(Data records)
====================
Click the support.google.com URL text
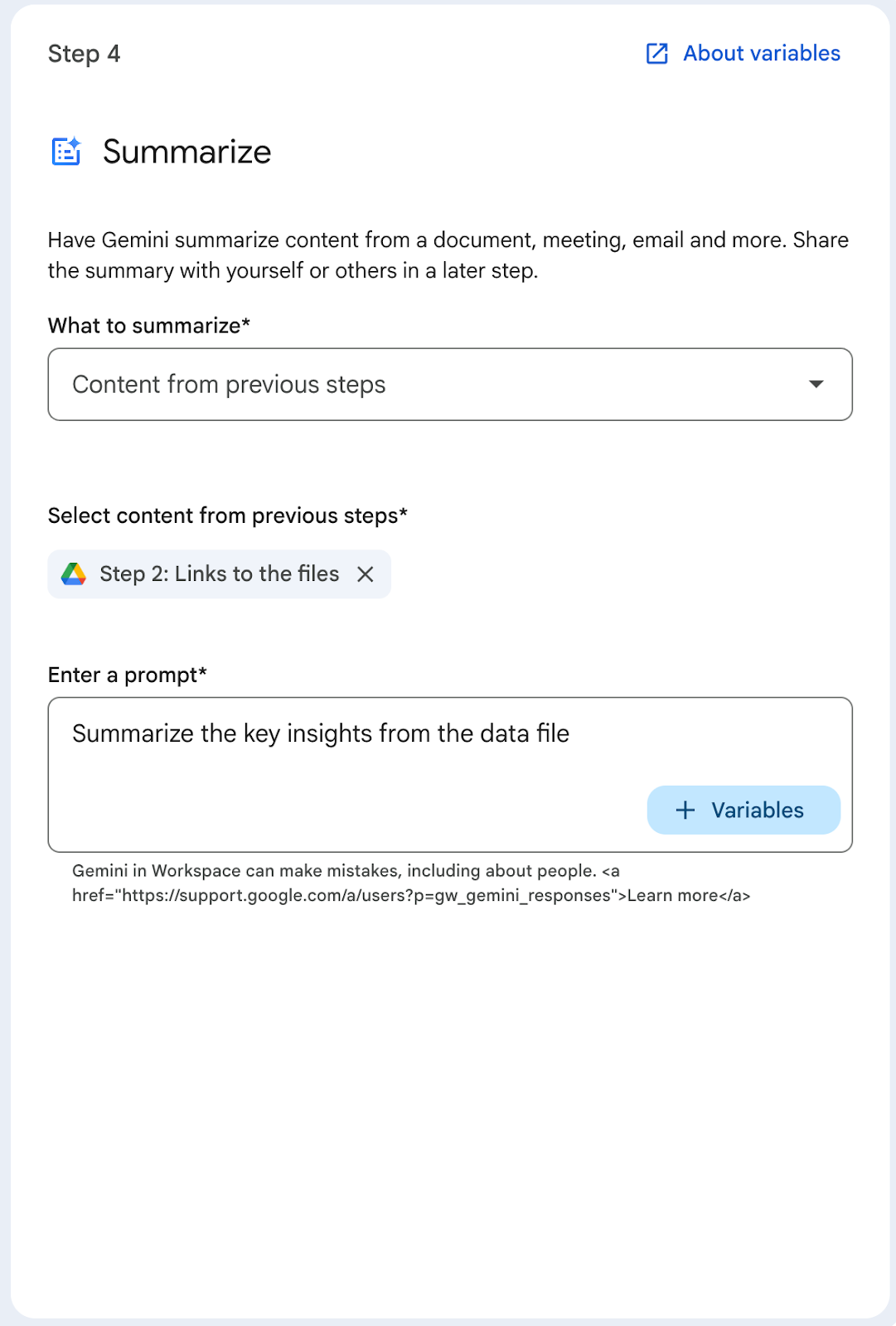 365,896
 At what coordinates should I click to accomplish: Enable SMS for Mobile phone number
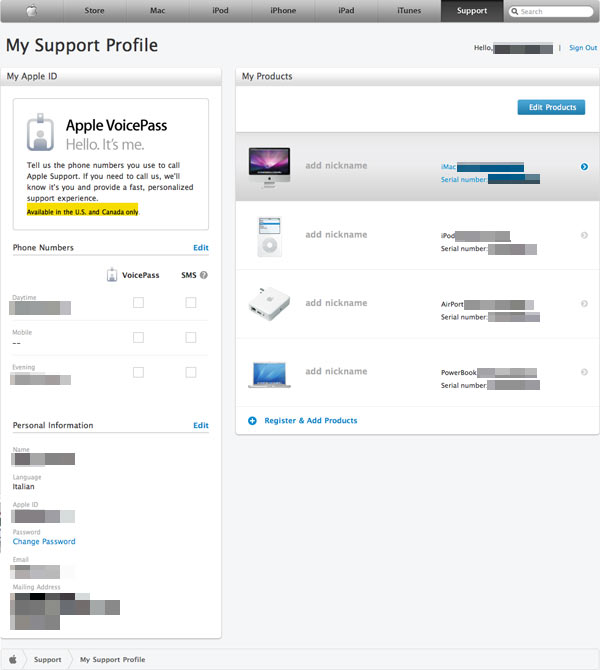coord(190,337)
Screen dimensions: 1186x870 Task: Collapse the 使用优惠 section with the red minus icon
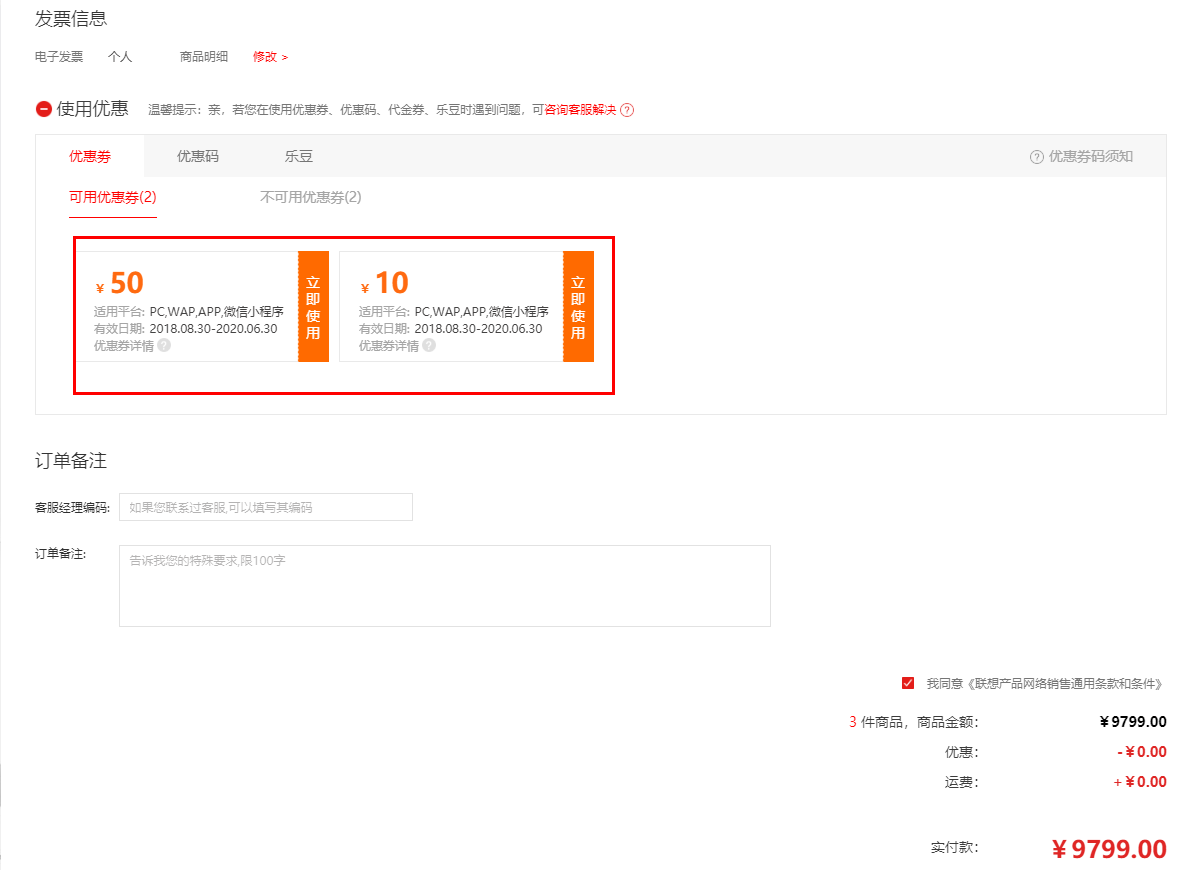[x=44, y=109]
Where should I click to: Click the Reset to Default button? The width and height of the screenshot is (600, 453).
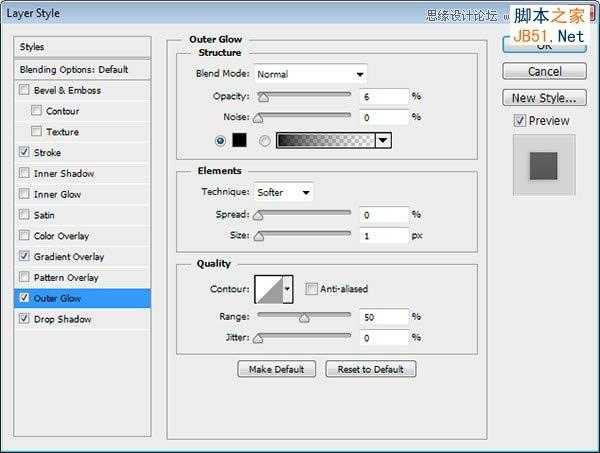[x=370, y=369]
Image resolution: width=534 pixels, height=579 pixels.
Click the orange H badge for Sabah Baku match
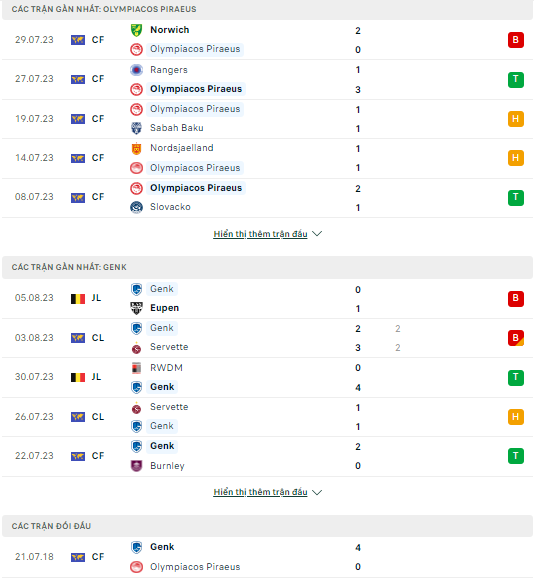(516, 119)
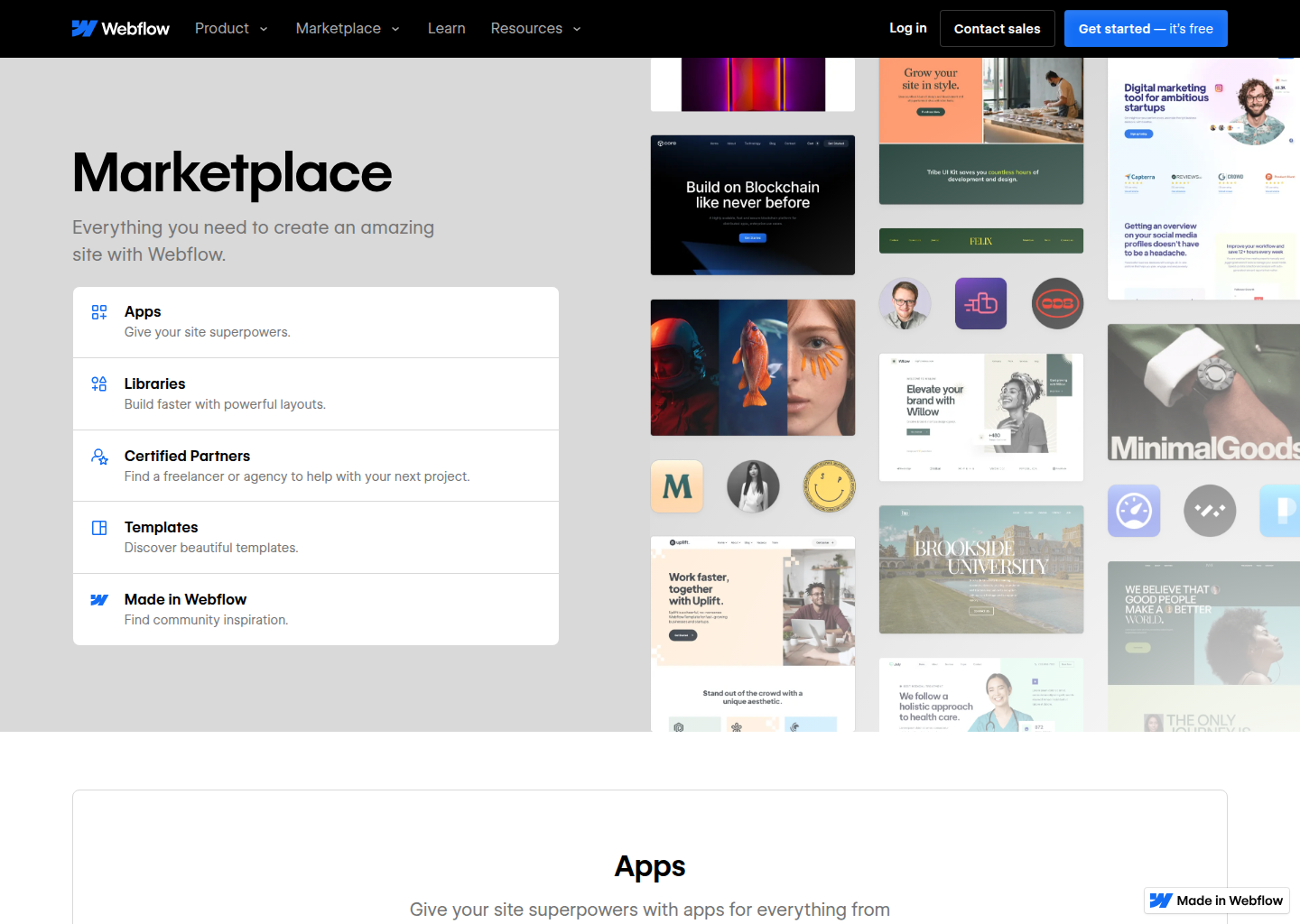Screen dimensions: 1300x924
Task: Expand the Marketplace dropdown in navbar
Action: (x=348, y=29)
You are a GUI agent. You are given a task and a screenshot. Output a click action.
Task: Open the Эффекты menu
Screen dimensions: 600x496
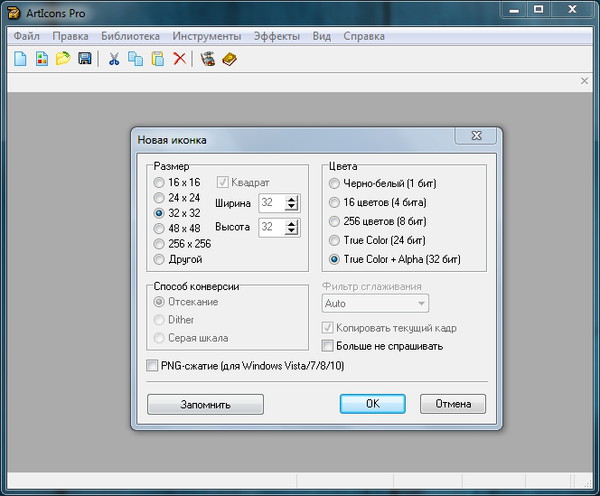tap(275, 36)
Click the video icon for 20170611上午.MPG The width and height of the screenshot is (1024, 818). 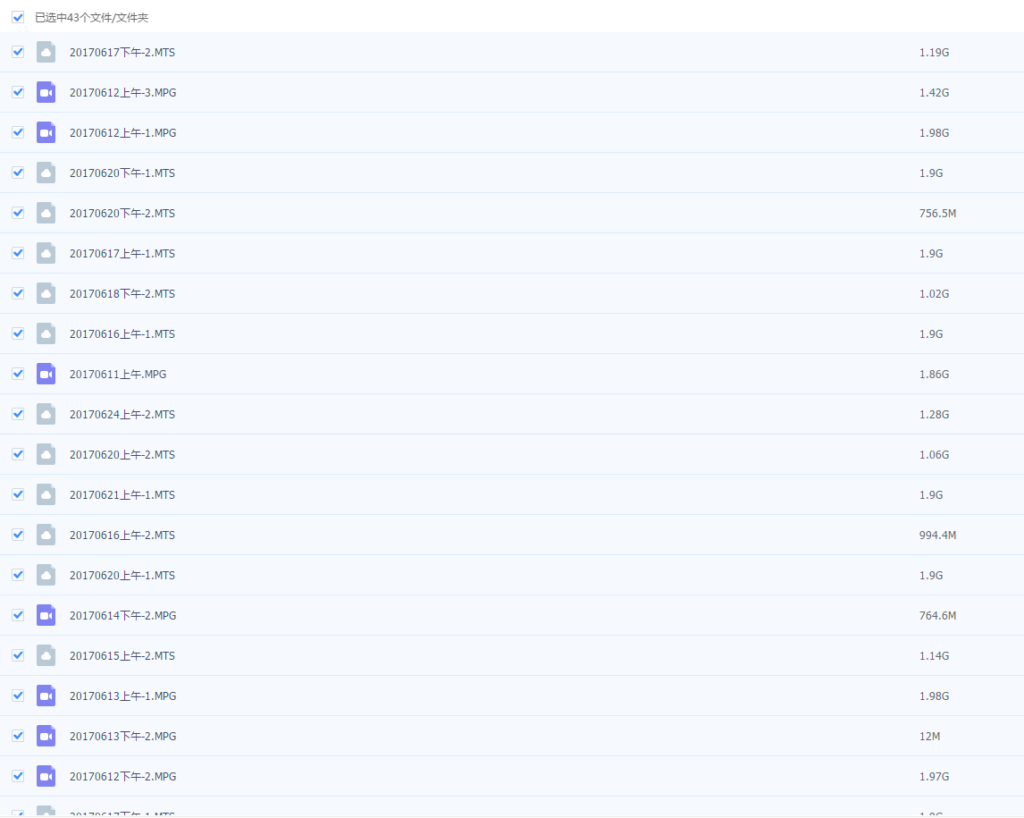point(46,374)
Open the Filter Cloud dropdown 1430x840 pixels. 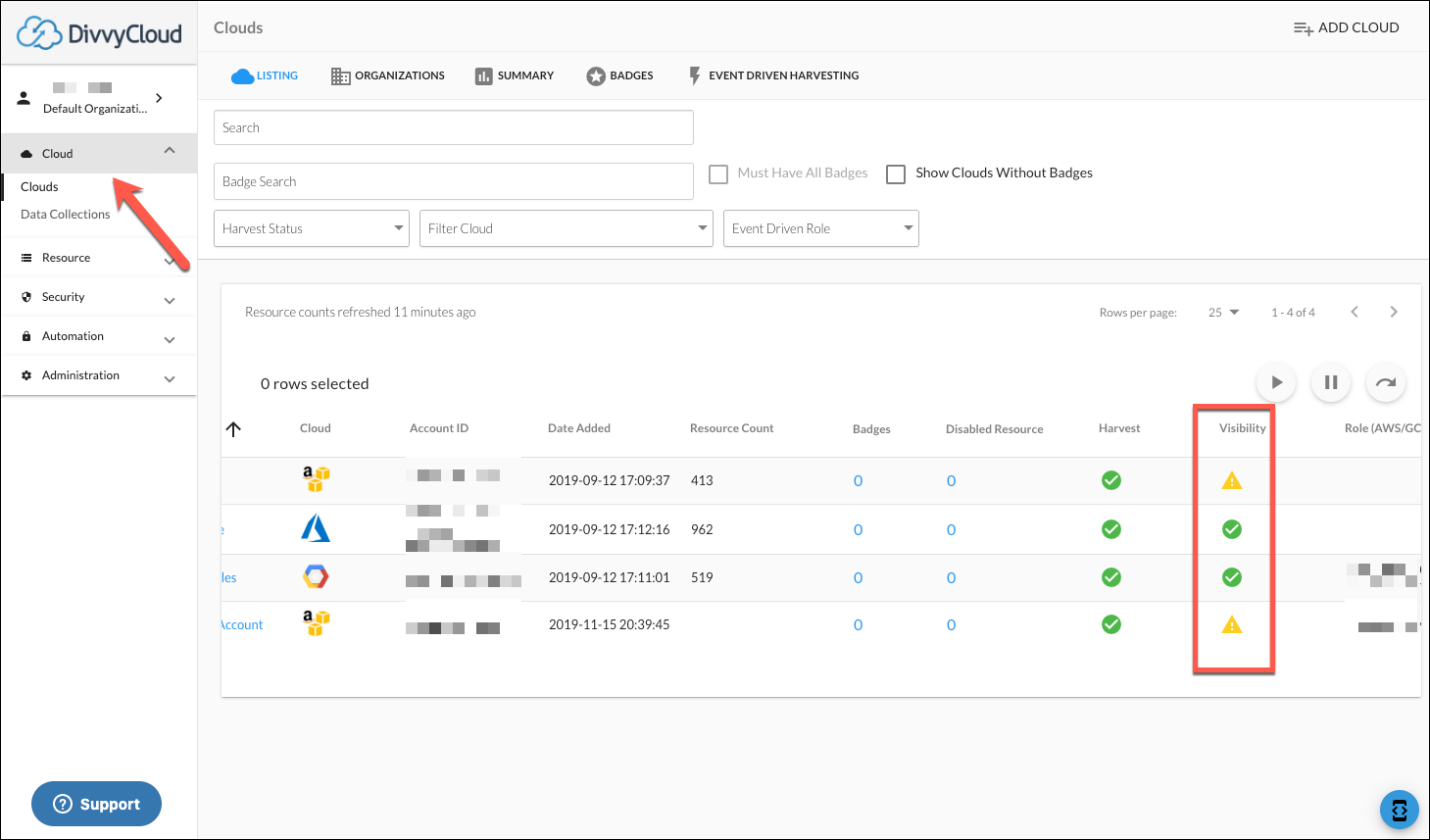566,228
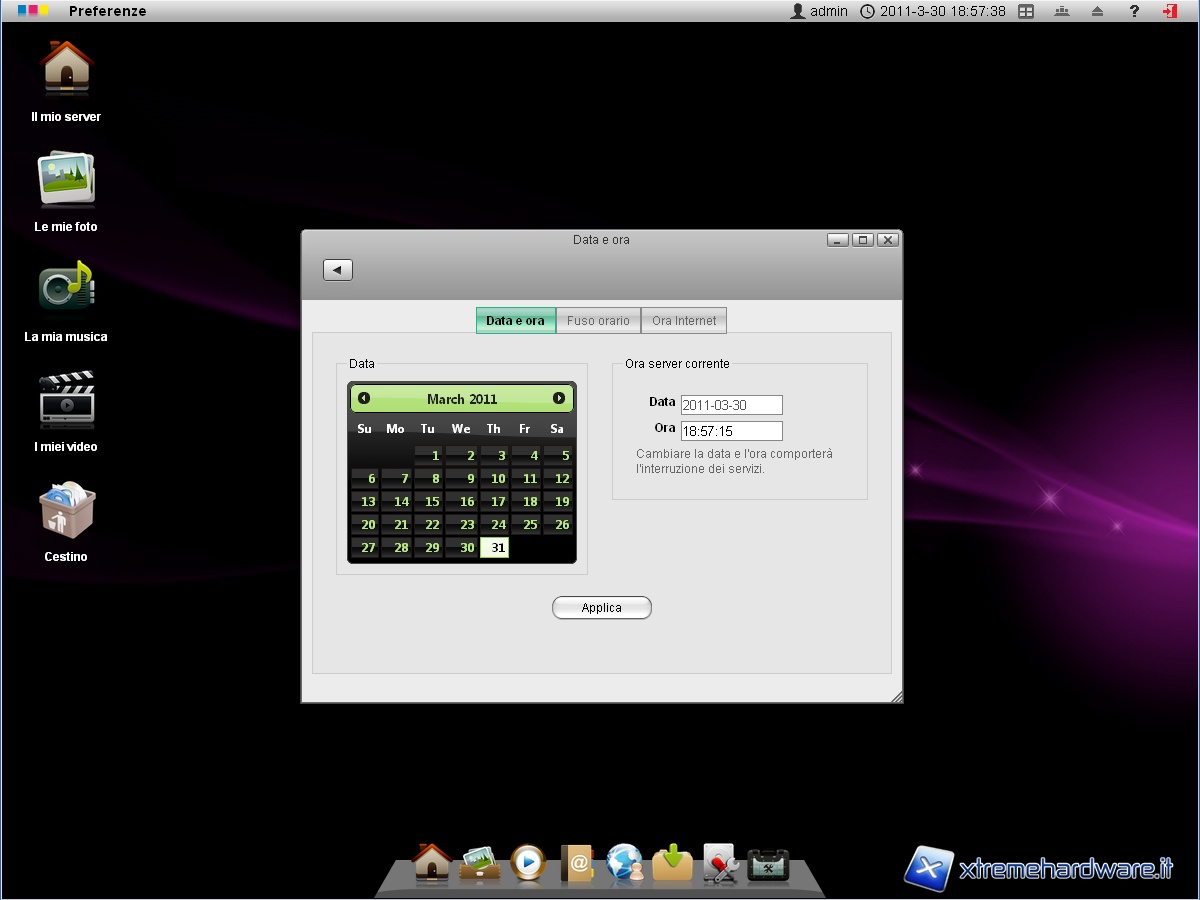
Task: Open the download folder icon in the dock
Action: [673, 862]
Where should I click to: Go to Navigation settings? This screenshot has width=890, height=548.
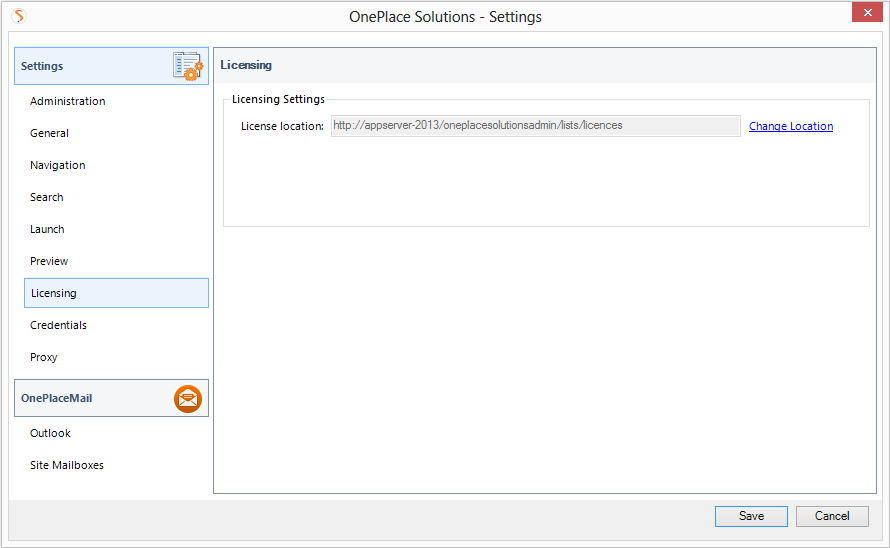[57, 165]
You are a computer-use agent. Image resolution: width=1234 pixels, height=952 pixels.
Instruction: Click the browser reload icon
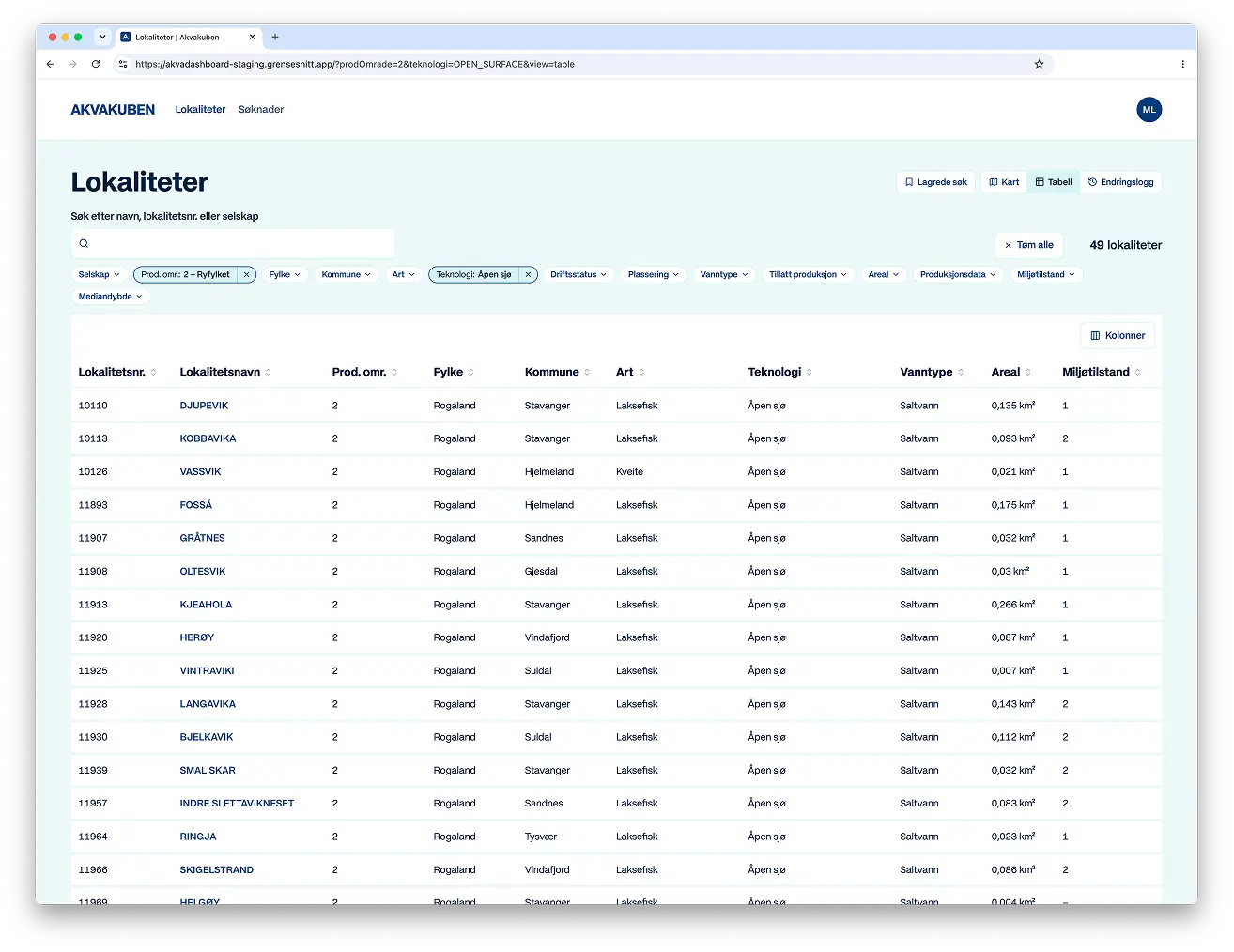pyautogui.click(x=96, y=64)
====================
Pictures are not part of the copy. Output only the lines from the one with "Where should I click to: Go" through the final line of the records, exactly as given.

Where should I click to: Go to Navigation settings? This screenshot has width=890, height=548.
[57, 165]
You are a computer-use agent. Image resolution: width=1234 pixels, height=952 pixels.
Instruction: Click the browser reload icon
pyautogui.click(x=96, y=64)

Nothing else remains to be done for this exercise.